Check each line of the records below for the word "ligne" and copy those where it appears.

───

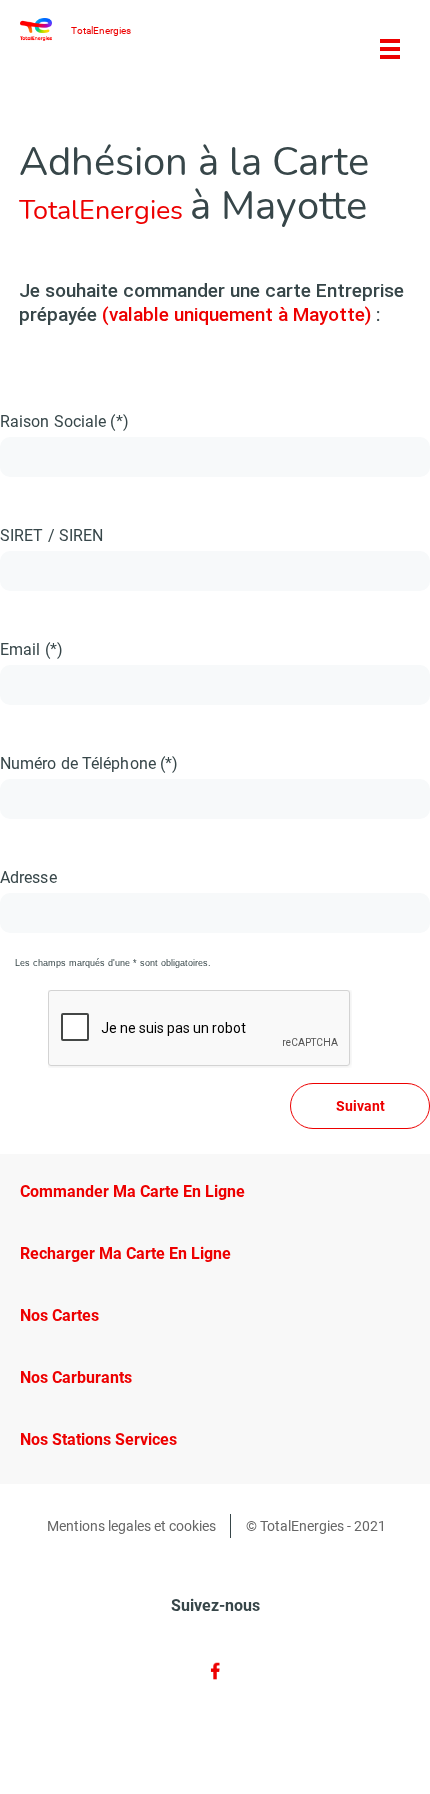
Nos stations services (98, 1439)
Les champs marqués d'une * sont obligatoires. (113, 963)
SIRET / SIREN (51, 535)
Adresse (28, 877)
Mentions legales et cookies (131, 1526)
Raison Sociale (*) (64, 421)
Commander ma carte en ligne (132, 1191)
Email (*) (31, 649)
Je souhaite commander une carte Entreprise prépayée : (211, 302)
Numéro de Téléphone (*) (89, 763)
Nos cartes (59, 1315)
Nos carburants (76, 1377)
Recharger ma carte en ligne (125, 1253)
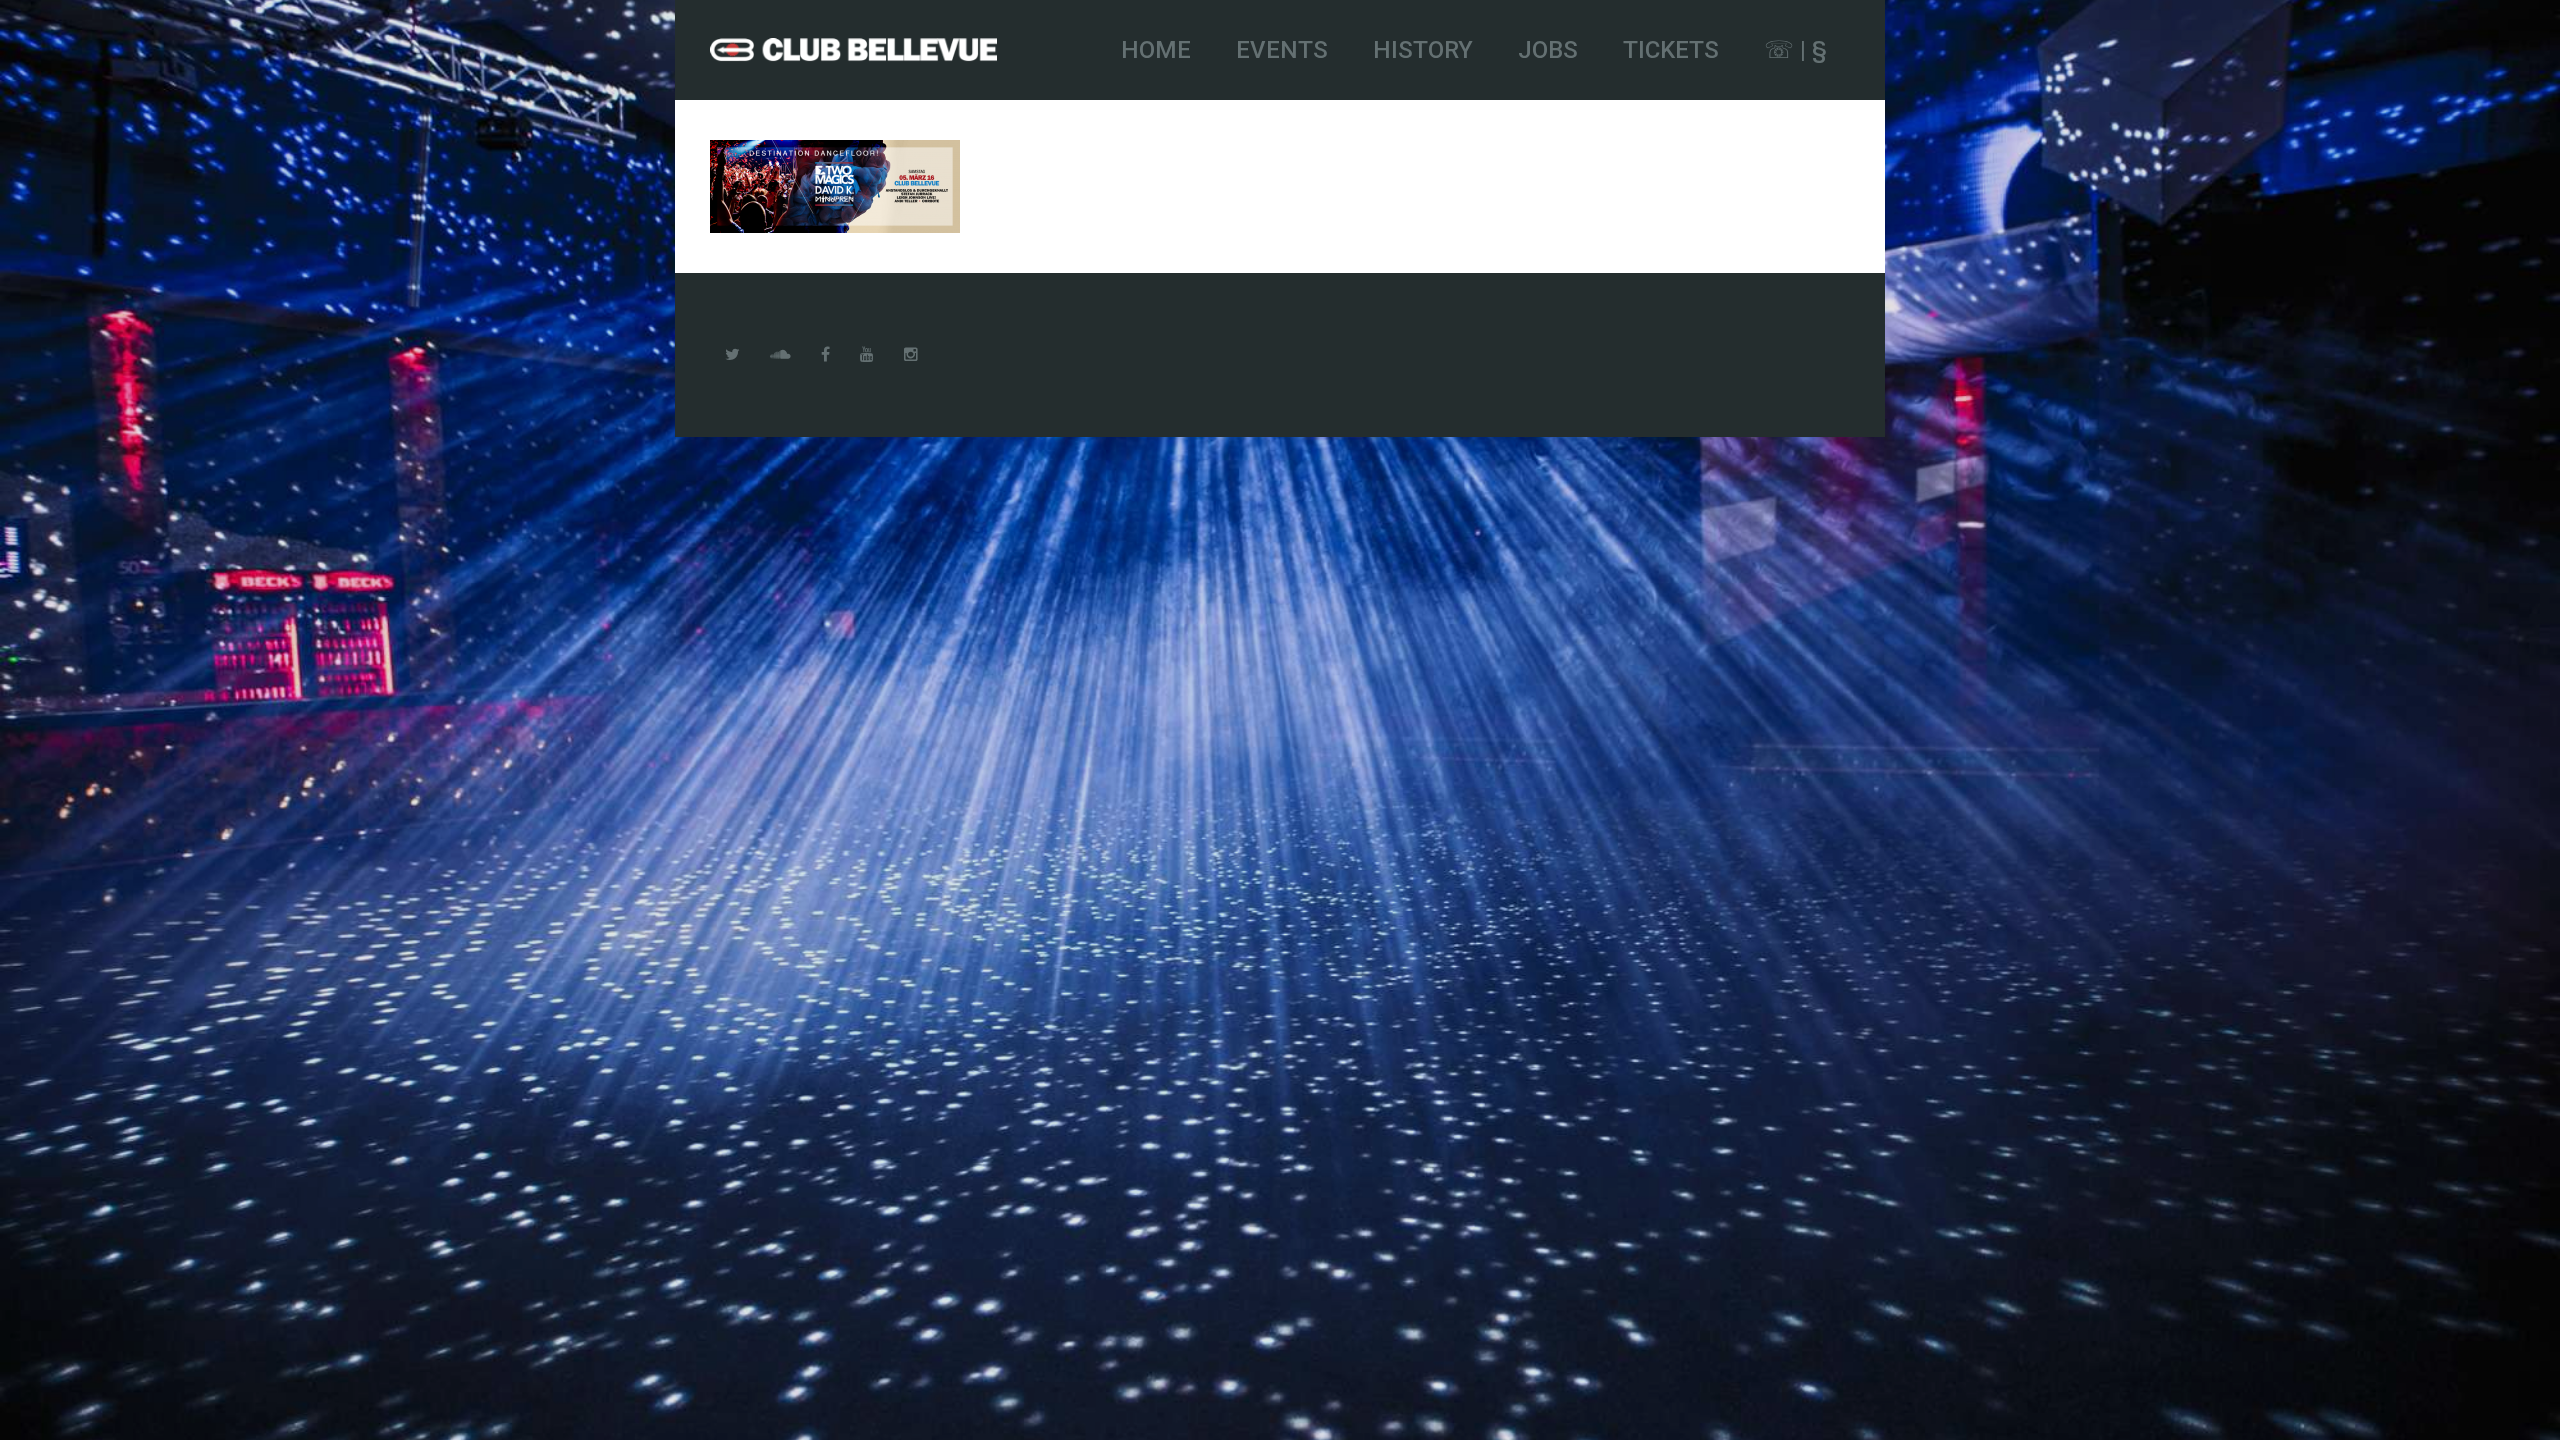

───

§ **Response area**
Commander ma carte en ligne (132, 1191)
Recharger ma carte en ligne (125, 1253)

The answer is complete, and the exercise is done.